ENERGETICS OF THE KUROSHIO EXTENSION AT 35-DEGREES-N, 152-DEGREES-E

A simplistic interpretation of eddy heat fluxes from a two-year current meter mooring deployment in the Kuroshio Extension leads to the conclusion that the eddy field is decaying at 152-degrees-E, contradicting observations from the surface to 300 m that indicate the region to be one of steady or growing eddy energy. Thus, a simplified version of the method used by Hall to construct the velocity field of the current from the moored data has been used to examine the baroclinic and barotropic energy conversions in the cyclonic and anticyclonic portions of the current, for both geographic and "stream" coordinates. Although the error bars are large, in stream coordinates significant conversions of mean to eddy potential energy occur on the anticyclonic side of the current at both 350 and 625 dbar, with smaller average conversions of eddy to mean energy over the cold portion.

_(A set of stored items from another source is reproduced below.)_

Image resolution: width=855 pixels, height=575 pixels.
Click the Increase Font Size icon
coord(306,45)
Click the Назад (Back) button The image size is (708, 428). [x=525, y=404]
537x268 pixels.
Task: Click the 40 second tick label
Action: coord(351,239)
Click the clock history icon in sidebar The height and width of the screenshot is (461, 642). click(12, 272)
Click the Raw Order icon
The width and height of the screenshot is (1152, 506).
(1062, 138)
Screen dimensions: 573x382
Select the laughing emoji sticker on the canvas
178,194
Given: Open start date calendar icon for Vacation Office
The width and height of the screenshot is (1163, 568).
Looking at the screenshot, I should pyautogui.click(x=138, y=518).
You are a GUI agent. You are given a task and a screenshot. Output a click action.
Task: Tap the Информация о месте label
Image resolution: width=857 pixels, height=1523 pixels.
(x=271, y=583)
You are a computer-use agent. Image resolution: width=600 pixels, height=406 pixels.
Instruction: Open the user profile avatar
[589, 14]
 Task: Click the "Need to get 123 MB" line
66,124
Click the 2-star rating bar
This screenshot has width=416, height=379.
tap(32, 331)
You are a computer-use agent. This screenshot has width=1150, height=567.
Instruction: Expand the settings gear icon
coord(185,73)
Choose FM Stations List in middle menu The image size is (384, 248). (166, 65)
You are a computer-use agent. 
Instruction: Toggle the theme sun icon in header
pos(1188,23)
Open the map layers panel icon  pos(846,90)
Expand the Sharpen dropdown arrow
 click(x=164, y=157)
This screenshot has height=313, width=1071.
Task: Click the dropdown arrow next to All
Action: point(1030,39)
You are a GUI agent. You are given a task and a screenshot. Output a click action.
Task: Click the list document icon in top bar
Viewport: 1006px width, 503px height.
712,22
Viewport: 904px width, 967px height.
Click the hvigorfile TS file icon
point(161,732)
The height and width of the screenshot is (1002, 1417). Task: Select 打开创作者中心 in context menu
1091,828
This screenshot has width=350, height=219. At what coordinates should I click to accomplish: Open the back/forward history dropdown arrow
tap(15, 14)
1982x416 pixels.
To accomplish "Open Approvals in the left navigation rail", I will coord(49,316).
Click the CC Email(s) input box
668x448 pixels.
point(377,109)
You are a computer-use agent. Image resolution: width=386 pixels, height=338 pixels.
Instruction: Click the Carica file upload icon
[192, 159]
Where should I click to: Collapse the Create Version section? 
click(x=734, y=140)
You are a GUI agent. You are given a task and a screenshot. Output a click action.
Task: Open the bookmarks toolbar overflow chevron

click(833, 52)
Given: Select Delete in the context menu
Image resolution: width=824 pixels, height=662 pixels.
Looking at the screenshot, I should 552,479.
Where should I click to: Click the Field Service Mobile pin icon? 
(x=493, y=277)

Barotropic conversions in this coordinate system are small, but qualitatively the calculated Reynolds stresses agree with previous observations showing that partial(u' upsilon')/partial-y < 0 across the current, so that on average they converge mean momentum. For geographical coordinates, integrated energy balances still suggest overall decay of eddy energy, though not as strong as that found in the "simplistic" interpretation. Reynolds stresses are much stronger than for stream coordinates, and are still convergent, resulting in relatively large apparent conversions of eddy to mean kinetic energy in this coordinate system. Comparison with a similar energetic analysis by Rossby in the Gulf Stream at 73-degrees-W shows that: 1) the effects of going from geographical to stream coordinates are similar for the two currents; and 2) at locations that are geographically comparable for the two currents, very different energetic regimes prevail. Dynamical differences are also reflected in the vertical velocity structure. It is hypothesized that external factors, such as the nature of the underlying deep flow, may influence the western boundary current systems in the two oceans in an important way.